>> begin

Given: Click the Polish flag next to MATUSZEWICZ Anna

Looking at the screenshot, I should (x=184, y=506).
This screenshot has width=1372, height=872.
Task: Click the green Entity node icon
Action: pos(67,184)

>> end

Return every line of the listing above without any change.

Given: Click the Polish flag next to MATUSZEWICZ Anna

Looking at the screenshot, I should (x=184, y=506).
This screenshot has width=1372, height=872.
Task: Click the green Entity node icon
Action: pos(67,184)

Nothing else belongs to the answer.